Attempts to reform our health care “system” since the beginning of the 20th century were marked by political discord and therefore collapse. The creation of Medicaid, then Medicare, and now the Affordable Care Act provided notable improvements in coverage for the poor, disabled, elderly, and economically disadvantaged in the country. us. If someone or their family members get health insurance through their job, they know what that means when they lose that job. Sadly, and predictably, the political winds of this election cycle have reignited this debate. As I wrote in a recent column, the health care aspects of Project 2025 threaten the support of these health care programs for vulnerable people in this country. So health care is clearly on the ballot next week.
And another principle that has emerged from many of my Second Opinions has been the improvement of quality of care. In general, the richer the population, the better the care. Not only can they see the doctors they need, they can get the highest quality tests, and they can afford the best recommended treatments. And, of course, the opposite is true. Even assuming that there is health care in economically weaker or rural areas, there may be an overall reduction in the quality standards used to assess the adequacy of care. These public health facts are real.

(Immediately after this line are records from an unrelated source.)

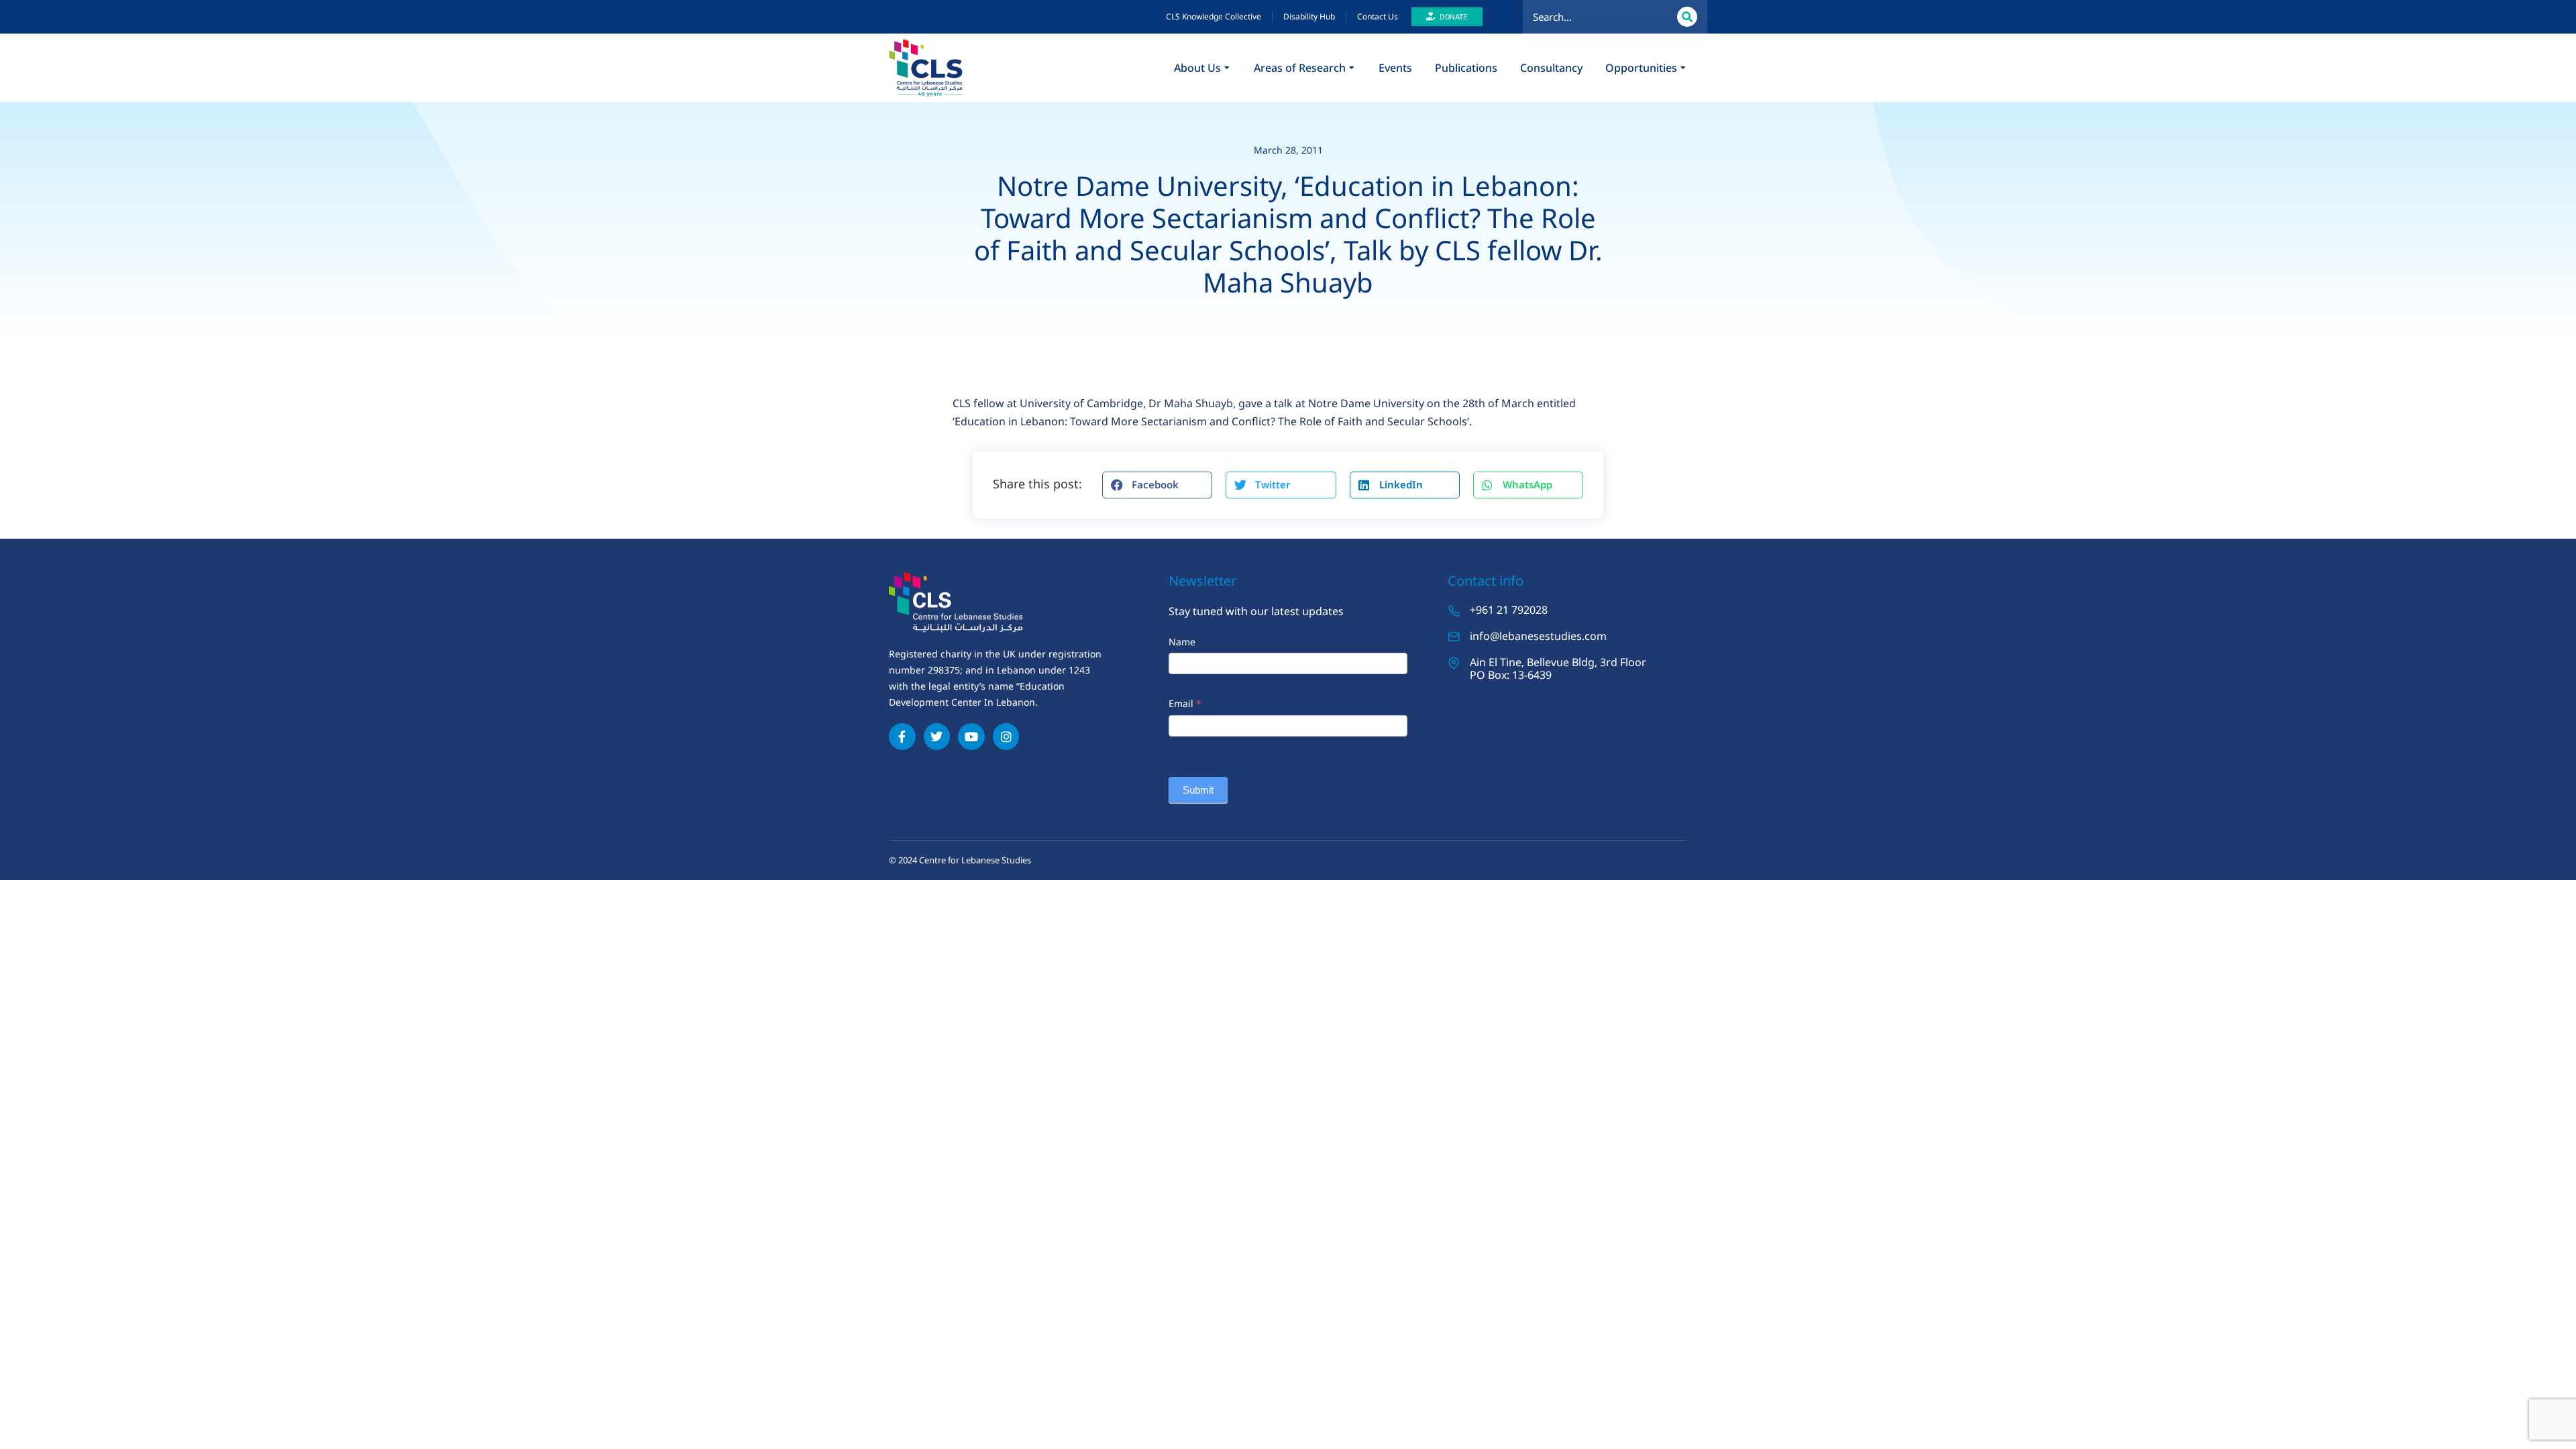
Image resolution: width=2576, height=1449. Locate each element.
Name (1182, 641)
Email (1185, 703)
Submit (1198, 790)
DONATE (1454, 17)
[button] (1157, 485)
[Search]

About 25 years ago, after watching healthcare reform being thwarted again by financial and political forces, I had an epiphany that healthcare technology could be the way to step forward. Knowing that venture capital would see this as an opportunity to make money, I began attending health care conferences in Silicon Valley where I learned that technologists were not sure what health How does beauty work? But gradually, and with the guidance of experienced doctors and academics who collaborated with health care technology companies or actually participated, technology has provided better solutions.
That health care did not collapse during the COVID pandemic is a reflection of how technology in the form of telemedicine and international cooperation with the amazing “all hands on deck” mentality was passing. institutional size, international constraints and political considerations were something I was into. the right to participate. As the epidemic continues to erode the public consciousness, that sense of cooperation has eroded, and politics has once again begun to throw itself at each other.
In my opinion, the next step for health care will be the continuous development of technology, new methods confirmed by clinical research, the use of new treatment methods based on systematic evidence. of diseases, and all this works under the aegis of controlled artificial intelligence. Those will be the topics of my upcoming Second Opinion columns and perhaps some public speaking engagements if there is interest.
But first, we have options. I hope you voted early, but if not, please make sure you’ve voted. In a functioning democracy, it is the primary way your voice is heard. Your health care is in the choices.